Table 1 shows the correlation between microvessel, Epo and EpoR counts and histological tumour grade. The comparison of microvessel counts between histological groups revealed statistically significant differences. When differences were sought between groups, significantly higher counts were found in stage IVs compared with other stages (P < 0.001). Regarding differences in microvessel, Epo and EpoR expression in both endothelial and tumour cells, within-group comparison showed that both counts were always significantly correlated. There was a trend for these three parameters to increase with INSS stage. The counts of patients with stage IVs NB were significantly higher (P < 0.001) than those of patients with III + IV and, respectively, I + II NB.

Table 1

Correlation between International Neuroblastoma Staging System (INSS) stage, microvessel density, erythropoietin (Epo) expression in tumour cells and erythropoietin receptor (EpoR) expression in endothelial cells, expressed as means ± SD of the number of positive cells

INSS stages	Cases	Microvessel density	Epo expression, tumour cells	EpoR expression, endothelial cells
I + II	10	10 ± 5	9 ± 2	5 ± 2
III + IV	5	15 ± 4*	14 ± 3*	8 ± 4*
IVs	5	30 ± 5*	25 ± 4*	25 ± 6*

P < 0.001 compared with I + II.

Discussion

Angiogenesis and tumour progression in human NB have been correlated. Our data demonstrate that the extent of angiogenesis in human NB, evaluated as microvessel density, increases progressively along with clinical stage. Different molecules and angiogenic factors are involved in tumour angiogenesis in human NB. We have demonstrated that the Epo/EpoR system is involved in NB angiogenesis and that expression of Epo in tumour cells and of EpoR in endothelial cells increases in parallel with grade of malignancy and is highly correlated with the extent of angiogenesis.

Tumour angiogenesis does not depend on a single molecule, since many angiogenic inducers and inhibitors are expressed simultaneously. The presence of an autocrine-paracrine Epo–EpoR system in tumours and the possible effects of Epo on tumour microenvironment and angiogenesis are consistent with a complex biology for Epo–EpoR signalling in cancer.

Kayser and Gabius26 first suggested that human tumours express EpoR. In their study, 81% of human lung carcinoma tissues possessed Epo-binding sites, detected by the use of biotinylated rhEpo.

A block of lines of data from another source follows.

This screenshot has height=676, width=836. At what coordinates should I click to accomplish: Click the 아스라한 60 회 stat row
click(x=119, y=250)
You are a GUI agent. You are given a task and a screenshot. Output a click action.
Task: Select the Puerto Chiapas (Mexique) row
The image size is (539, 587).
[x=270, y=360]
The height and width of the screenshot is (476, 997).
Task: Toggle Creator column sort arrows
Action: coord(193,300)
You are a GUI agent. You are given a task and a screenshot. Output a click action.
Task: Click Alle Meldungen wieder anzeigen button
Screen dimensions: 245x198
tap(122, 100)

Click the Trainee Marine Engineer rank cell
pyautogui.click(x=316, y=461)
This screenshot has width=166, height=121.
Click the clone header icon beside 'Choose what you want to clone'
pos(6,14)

EpoR transcripts and EpoR protein were subsequently demonstrated in human renal carcinoma,27 tumours of the cervix and other organs of the female reproductive tract28–30 and in various specimens of common paediatric tumours, including neuroblastomas, brain tumours, hepatoblastomas and Wilms' tumours.31 By immunohistochemistry, EpoR has been shown to be expressed in breast carcinoma32–34 and in vestibular schwannoma.35 Yasuda et al.36 have reported the expression of Epo in several malignant human cell lines, suggesting that they express Epo and EpoR regardless of origin, type, genetic characteristics and biological properties. Moreover, the authors have shown that tumour cells secrete a very small amount of Epo individually and that most of them respond to hypoxic stimuli by enhanced secretion of Epo.

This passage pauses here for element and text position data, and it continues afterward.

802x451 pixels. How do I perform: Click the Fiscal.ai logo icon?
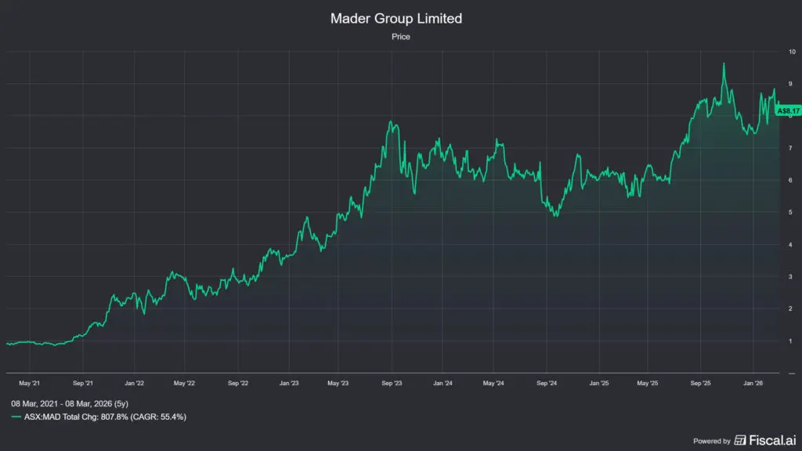[x=740, y=440]
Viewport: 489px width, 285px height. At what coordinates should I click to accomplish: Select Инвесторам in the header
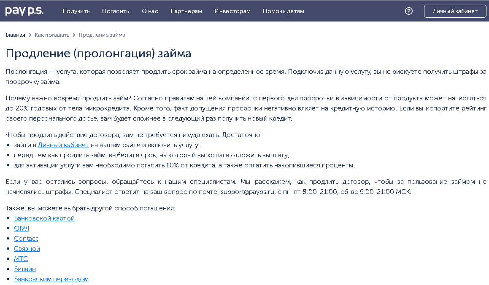point(232,11)
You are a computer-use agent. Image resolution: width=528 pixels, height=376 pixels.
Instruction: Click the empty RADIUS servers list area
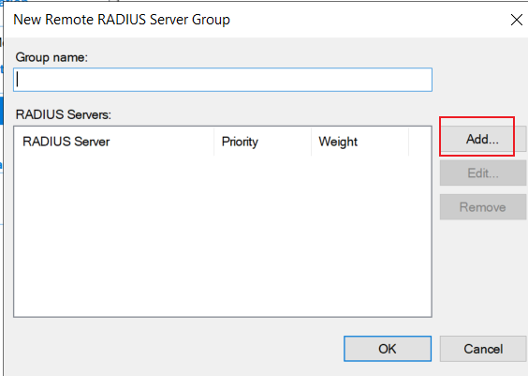[x=223, y=236]
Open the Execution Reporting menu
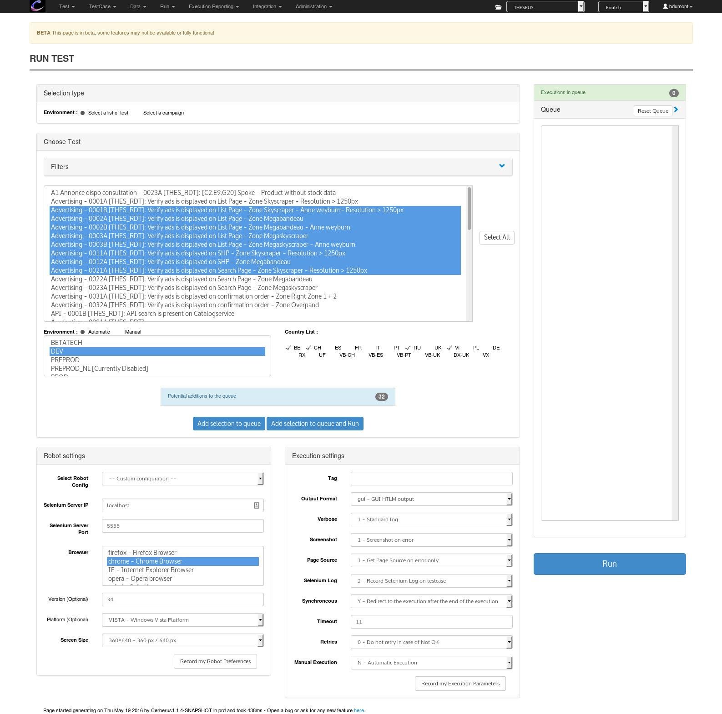 click(214, 6)
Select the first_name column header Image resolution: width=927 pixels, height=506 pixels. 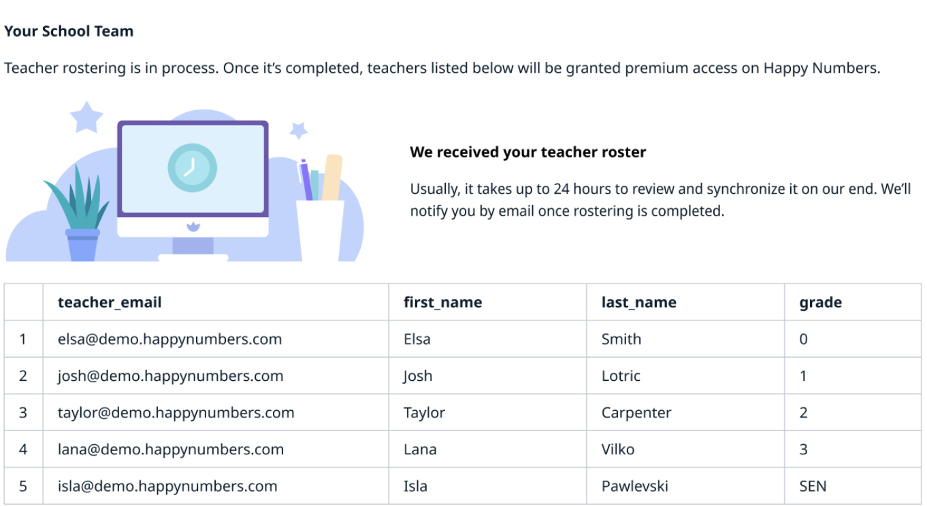442,303
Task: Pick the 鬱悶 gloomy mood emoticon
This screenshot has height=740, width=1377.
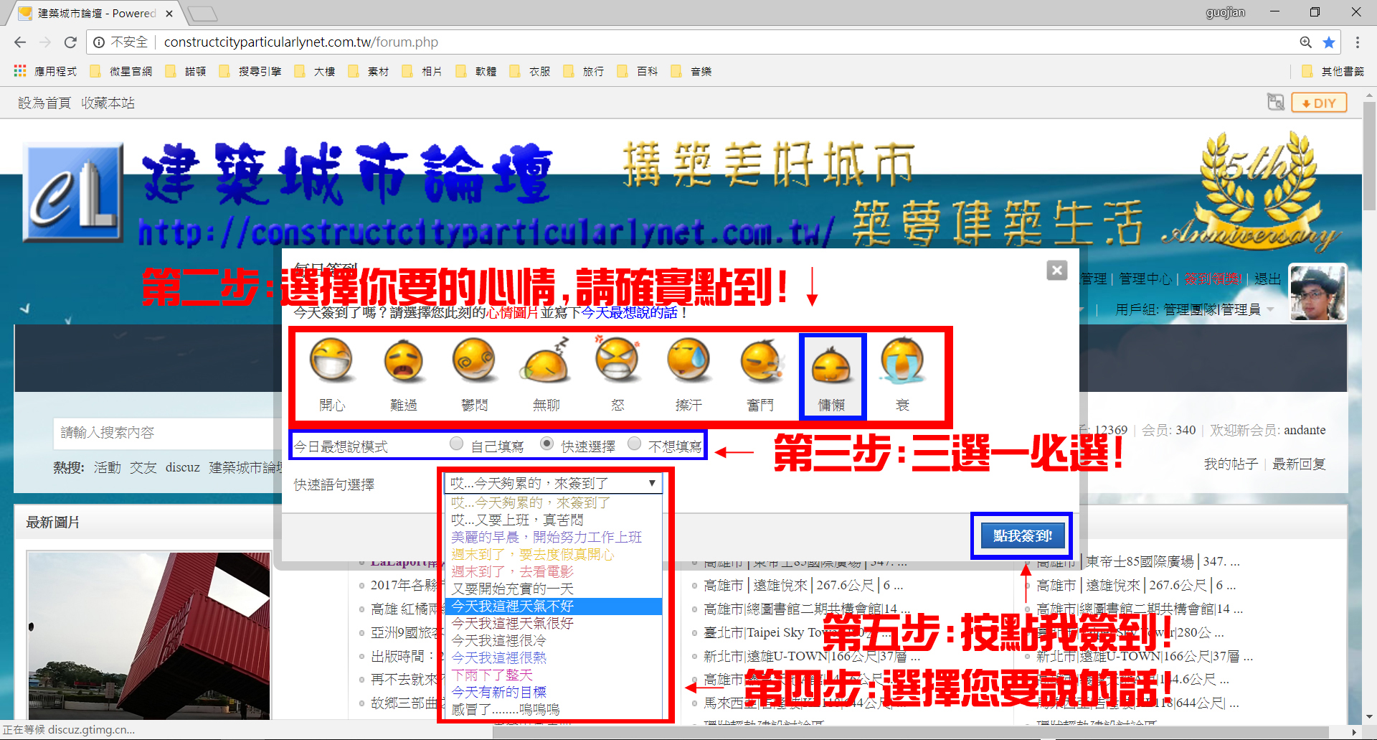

Batra et al.31 have demonstrated that most of the common paediatric tumours, including NB, express Epo and EpoR, which promote cell survival genes and increase release of angiogenic growth factors from tumour cells. These findings suggest the presence of a loop in the Epo–EpoR system, i.e. Epo is secreted by NB tumour cells and affects vascular endothelial cells via its receptors and promotes angiogenesis in a paracrine manner. Thus, it is suggested that Epo is an important factor in the angiogenesis of human NB.

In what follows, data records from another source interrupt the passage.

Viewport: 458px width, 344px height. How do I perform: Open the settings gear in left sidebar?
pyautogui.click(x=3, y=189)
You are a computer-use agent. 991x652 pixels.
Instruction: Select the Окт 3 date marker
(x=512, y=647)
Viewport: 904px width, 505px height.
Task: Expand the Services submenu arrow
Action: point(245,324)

Understanding the mechanisms of NB angiogenesis provides a basis for a rational approach to the development of antiangiogenic therapy in patients with NB. Inhibition of Epo signalling, by the injection of anti-Epo MAb or a soluble form of EpoR, resulted in delay in the growth of ovarian and uterine cancers.28 In nude mice, Yasuda et al.36 blocked Epo signalling in xenografts of two representative cell lines by intraperitoneal injection of an EpoR antagonist and found inhibition of angiogenesis and survival of tumour cells, leading to destruction of tumour masses. Our results may have implications for the treatment of human NB by inhibition of the Epo–EpoR system.